Requiring an output to be fully consumed by a single transaction simplifies things -- an output is either spent or unspent, period. The idea is to avoid a proliferation of partially unspent outputs that would be very difficult to track. If a transaction could partially consume an output, then you'd have a whole new category of partially unspent outputs, each potentially partially consumed in some number of places.
It is possible to send the "change" to the original receiving address. If you do that, the paper wallet will still contain the key to access the new change outputs. If you use a new address for the change, then the paper wallet will be unable to spend the change. (Unless it's a complex type of deterministic wallet, which I very much doubt.)
With the current system, each output is either consumed by a transaction which has it as an input or it is unconsumed and is a valid output to be consumed by a future transaction.
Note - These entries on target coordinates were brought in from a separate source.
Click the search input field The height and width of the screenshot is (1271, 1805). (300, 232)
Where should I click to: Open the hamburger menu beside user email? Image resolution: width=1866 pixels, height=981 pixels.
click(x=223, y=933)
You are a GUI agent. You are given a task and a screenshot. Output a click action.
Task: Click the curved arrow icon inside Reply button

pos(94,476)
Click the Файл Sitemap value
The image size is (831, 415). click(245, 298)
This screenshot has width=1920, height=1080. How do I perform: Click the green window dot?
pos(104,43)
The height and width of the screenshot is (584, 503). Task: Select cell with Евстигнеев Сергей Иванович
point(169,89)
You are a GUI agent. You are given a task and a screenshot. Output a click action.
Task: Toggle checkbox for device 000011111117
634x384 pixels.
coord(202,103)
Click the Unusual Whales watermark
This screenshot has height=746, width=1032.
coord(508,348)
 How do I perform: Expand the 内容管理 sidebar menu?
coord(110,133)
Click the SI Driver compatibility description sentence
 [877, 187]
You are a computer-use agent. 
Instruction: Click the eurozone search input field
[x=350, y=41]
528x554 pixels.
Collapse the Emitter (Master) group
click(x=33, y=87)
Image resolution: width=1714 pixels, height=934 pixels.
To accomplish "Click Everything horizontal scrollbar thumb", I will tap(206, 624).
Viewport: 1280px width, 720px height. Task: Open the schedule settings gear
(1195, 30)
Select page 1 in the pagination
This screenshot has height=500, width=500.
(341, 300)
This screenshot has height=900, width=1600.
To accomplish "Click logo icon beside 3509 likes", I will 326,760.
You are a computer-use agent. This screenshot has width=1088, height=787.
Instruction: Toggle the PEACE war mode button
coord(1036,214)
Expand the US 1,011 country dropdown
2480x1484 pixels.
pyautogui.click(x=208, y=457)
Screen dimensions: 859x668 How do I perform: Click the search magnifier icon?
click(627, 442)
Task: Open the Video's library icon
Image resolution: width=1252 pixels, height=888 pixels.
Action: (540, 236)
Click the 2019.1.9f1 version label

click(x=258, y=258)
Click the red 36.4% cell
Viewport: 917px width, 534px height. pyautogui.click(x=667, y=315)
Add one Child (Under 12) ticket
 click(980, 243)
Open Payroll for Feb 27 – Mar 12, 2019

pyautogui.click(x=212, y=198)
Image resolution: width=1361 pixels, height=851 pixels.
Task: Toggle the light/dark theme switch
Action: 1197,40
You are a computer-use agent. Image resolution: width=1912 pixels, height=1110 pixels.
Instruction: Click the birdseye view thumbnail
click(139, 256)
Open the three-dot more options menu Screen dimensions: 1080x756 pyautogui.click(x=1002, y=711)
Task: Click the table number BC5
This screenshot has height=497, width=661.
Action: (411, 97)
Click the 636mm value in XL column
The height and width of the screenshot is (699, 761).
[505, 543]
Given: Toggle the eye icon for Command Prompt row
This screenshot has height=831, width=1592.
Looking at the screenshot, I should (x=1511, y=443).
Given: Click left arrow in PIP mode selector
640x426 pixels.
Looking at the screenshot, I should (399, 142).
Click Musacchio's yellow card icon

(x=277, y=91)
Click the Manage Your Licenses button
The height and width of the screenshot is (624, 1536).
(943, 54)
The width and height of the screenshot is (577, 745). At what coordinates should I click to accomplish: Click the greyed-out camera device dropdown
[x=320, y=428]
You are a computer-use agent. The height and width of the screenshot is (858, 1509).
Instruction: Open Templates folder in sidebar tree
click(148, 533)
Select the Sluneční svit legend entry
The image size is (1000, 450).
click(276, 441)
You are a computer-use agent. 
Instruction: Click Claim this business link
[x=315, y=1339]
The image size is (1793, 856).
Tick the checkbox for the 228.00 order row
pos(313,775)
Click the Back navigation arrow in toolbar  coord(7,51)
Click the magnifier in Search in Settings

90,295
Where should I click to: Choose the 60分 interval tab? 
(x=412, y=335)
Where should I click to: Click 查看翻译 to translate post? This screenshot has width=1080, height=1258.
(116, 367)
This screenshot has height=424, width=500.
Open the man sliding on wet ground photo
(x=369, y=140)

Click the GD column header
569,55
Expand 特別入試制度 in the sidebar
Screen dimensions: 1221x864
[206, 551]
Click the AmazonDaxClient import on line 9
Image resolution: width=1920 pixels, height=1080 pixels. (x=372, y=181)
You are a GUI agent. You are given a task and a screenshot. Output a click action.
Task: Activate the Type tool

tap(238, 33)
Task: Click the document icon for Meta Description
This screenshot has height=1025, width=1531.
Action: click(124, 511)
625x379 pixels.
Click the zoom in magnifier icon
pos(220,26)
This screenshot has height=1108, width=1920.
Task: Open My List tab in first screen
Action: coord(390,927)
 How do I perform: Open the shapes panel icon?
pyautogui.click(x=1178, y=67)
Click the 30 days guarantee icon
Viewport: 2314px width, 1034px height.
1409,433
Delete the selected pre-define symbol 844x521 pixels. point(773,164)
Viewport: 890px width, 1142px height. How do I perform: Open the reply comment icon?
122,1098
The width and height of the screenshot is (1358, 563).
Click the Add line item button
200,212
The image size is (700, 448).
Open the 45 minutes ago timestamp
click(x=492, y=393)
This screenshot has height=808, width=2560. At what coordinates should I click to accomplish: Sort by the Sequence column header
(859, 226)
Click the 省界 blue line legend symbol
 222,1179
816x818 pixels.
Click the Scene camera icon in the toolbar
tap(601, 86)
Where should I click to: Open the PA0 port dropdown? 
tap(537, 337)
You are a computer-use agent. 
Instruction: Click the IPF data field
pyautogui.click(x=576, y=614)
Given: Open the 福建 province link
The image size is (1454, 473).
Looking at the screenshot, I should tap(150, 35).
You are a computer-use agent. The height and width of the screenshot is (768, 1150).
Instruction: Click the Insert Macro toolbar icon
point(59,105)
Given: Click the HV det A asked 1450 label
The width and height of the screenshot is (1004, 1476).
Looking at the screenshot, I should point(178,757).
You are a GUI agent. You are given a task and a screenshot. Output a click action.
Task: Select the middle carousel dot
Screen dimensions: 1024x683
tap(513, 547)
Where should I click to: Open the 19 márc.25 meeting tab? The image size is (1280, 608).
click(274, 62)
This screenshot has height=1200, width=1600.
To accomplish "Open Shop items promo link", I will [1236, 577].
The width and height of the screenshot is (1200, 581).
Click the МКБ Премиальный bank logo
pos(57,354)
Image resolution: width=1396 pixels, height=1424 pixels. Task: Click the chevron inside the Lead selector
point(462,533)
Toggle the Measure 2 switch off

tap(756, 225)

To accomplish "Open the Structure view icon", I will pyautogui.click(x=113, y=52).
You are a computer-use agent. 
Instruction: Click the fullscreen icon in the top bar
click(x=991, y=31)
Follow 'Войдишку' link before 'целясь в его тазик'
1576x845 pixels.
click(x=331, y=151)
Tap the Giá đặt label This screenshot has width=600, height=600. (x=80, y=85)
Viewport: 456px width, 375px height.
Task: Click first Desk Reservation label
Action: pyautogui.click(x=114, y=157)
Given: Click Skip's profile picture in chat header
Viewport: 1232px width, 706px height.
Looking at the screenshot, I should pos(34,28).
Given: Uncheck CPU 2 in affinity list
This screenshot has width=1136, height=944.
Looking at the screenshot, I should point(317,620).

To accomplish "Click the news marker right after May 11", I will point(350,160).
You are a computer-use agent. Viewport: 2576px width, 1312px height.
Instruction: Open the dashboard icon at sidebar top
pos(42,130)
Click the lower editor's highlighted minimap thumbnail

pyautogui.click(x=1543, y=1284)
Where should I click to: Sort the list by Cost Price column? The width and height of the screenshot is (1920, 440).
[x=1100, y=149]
With partial spends allowed, each output could be partially-consumed by any number of other transactions, making the system much more complex.
You get a check for $100. You now have a $100 unspent output.
You send $10 to a friend by consuming the $100 and sending $90 to yourself. The $100 check is now fully consumed. You have one output for $90 and nobody cares about the check anymore.
You send $20 to a friend by consuming the $90 and sending $70 to yourself. You now still have only one output, both previous outputs are fully consumed.
Notice how the state stays simple at all times? Every output is either fully-consumed or untouched.
System with partial consumption:
You get a check for $100. You have a $100 unspent output.
You send $10 to a friend. To understand that you have $90 left, we need to look at both the $100 check you got and the $10 you sent to a friend.
You send $20 to a friend. To understand that you have $70 left, we need to look at the $100 check you got, the $10 you sent in step 2, and the $20 you sent now.
Notice how the system's state is getting much more complicated? To understand what is left of the $100, we have to look at two other transactions that partially consumed it.
It's just much simpler to fully consume and replace with a new, smaller unspent output than have to track partial consumption across two places.
Worse, imagine if you got two checks for $10 and wanted to send $15 to a friend. Now we'd have to look in three places to know what was left -- both checks and the $15 you sent to a friend to figure out you have $5 left. It's much, much simpler to just destroy the original checks and issue you a $5 payment to yourself. Now, we know the checks are dead because a transaction touches them. We know the $5 payment to yourself is good because nothing touches it. Everything is either spent or unspent. Simple.